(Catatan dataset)
_ _ _
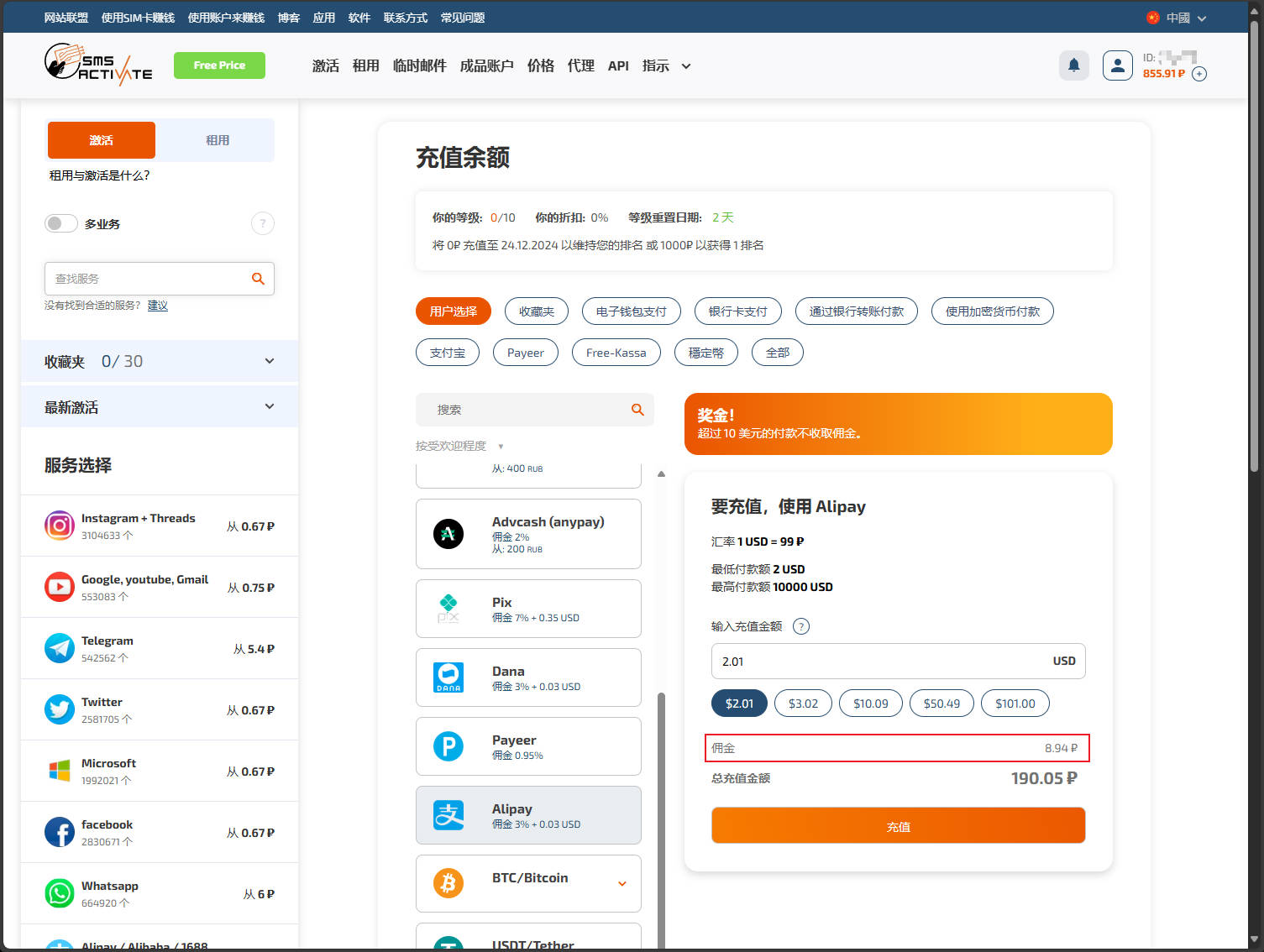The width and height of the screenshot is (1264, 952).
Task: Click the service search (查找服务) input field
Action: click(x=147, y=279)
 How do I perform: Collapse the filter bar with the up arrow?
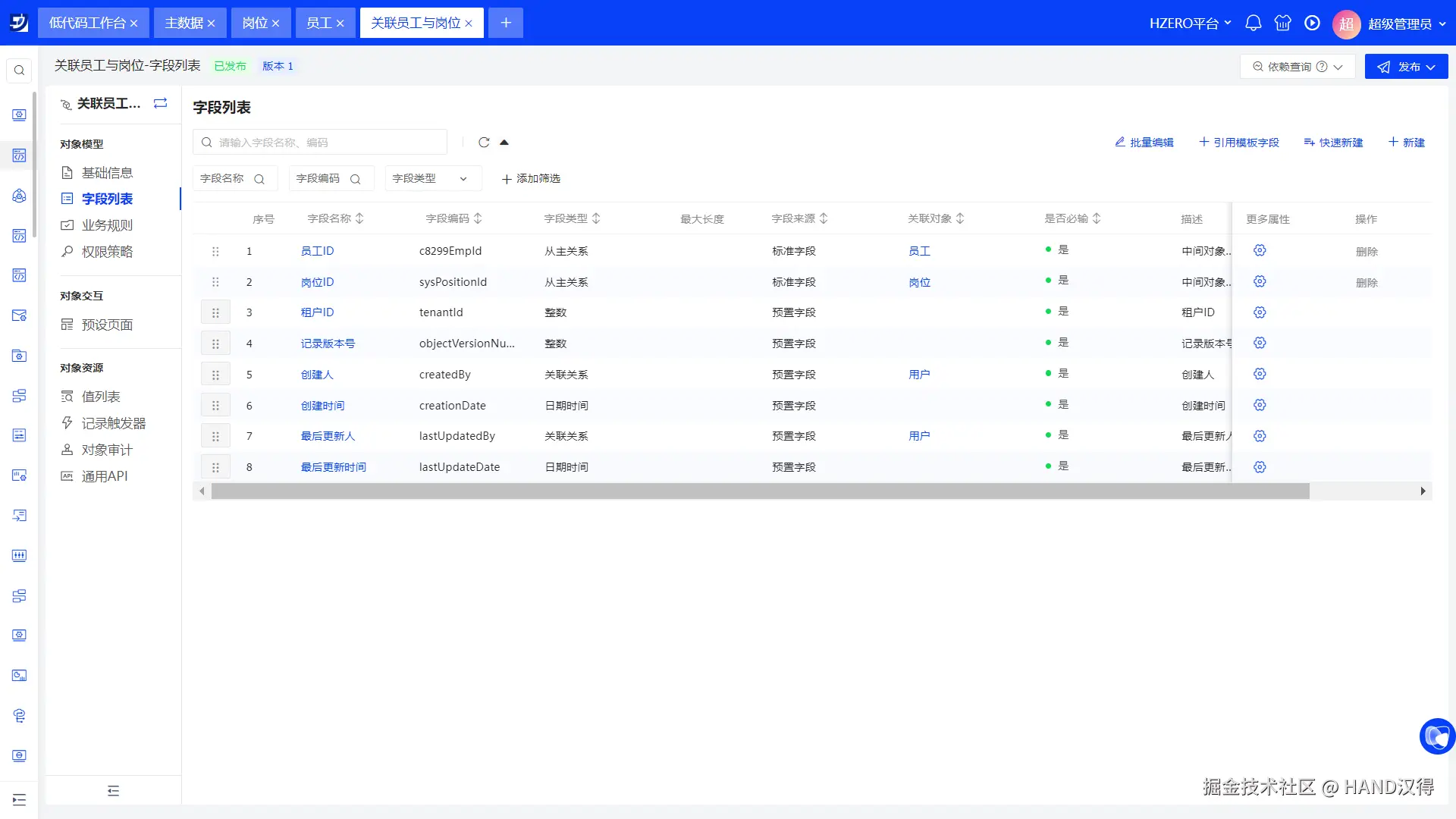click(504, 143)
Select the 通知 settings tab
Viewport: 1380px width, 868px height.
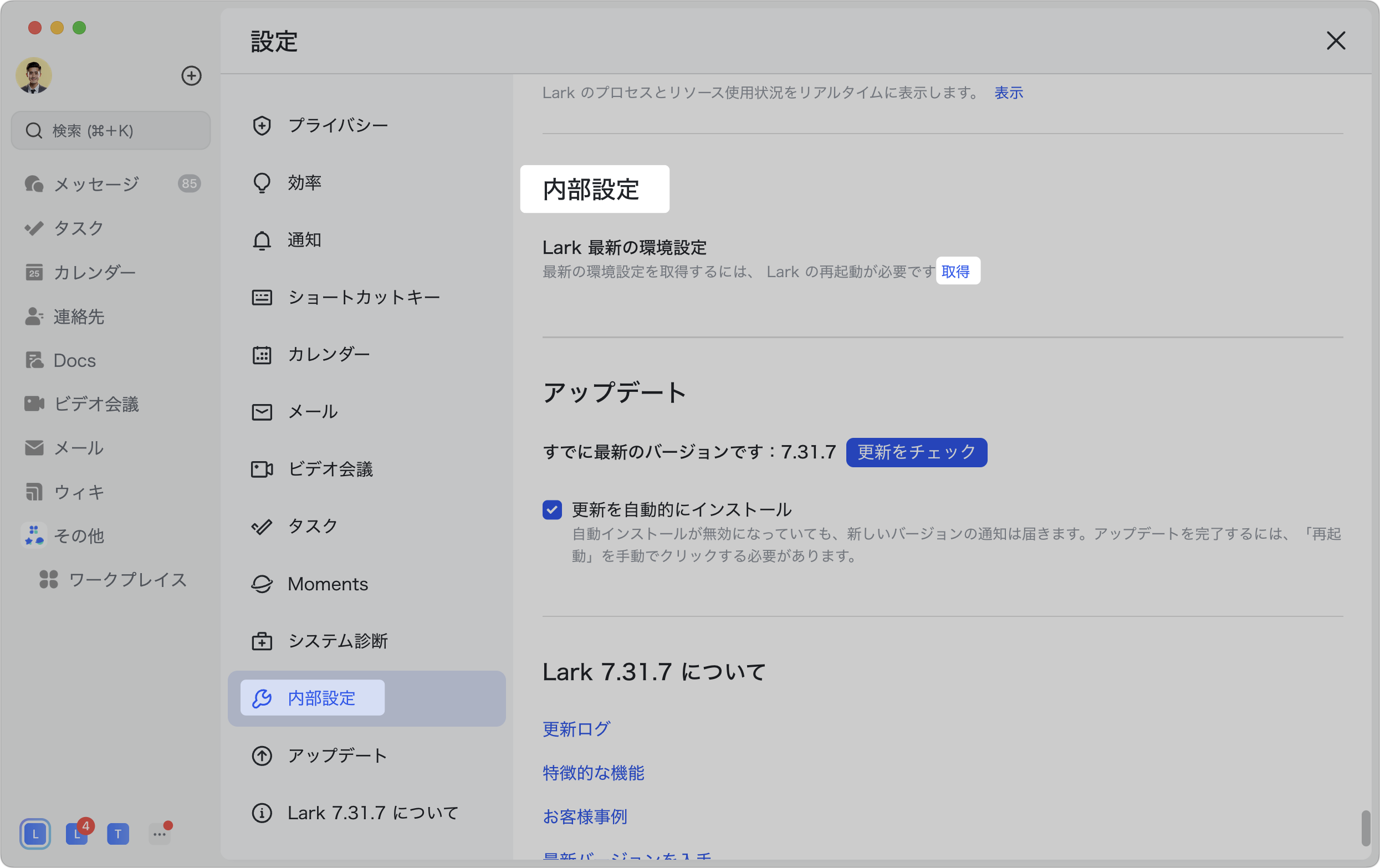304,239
_ _ _
Ketik ulang semua baris materi di atas sama persis, tetapi jangan sertakan gambarnya.

The width and height of the screenshot is (1264, 952).
Task: Click the service search (查找服务) input field
Action: click(x=147, y=279)
 How do I perform: Collapse the filter bar with the up arrow?
click(504, 143)
Select the 通知 settings tab
Viewport: 1380px width, 868px height.
304,239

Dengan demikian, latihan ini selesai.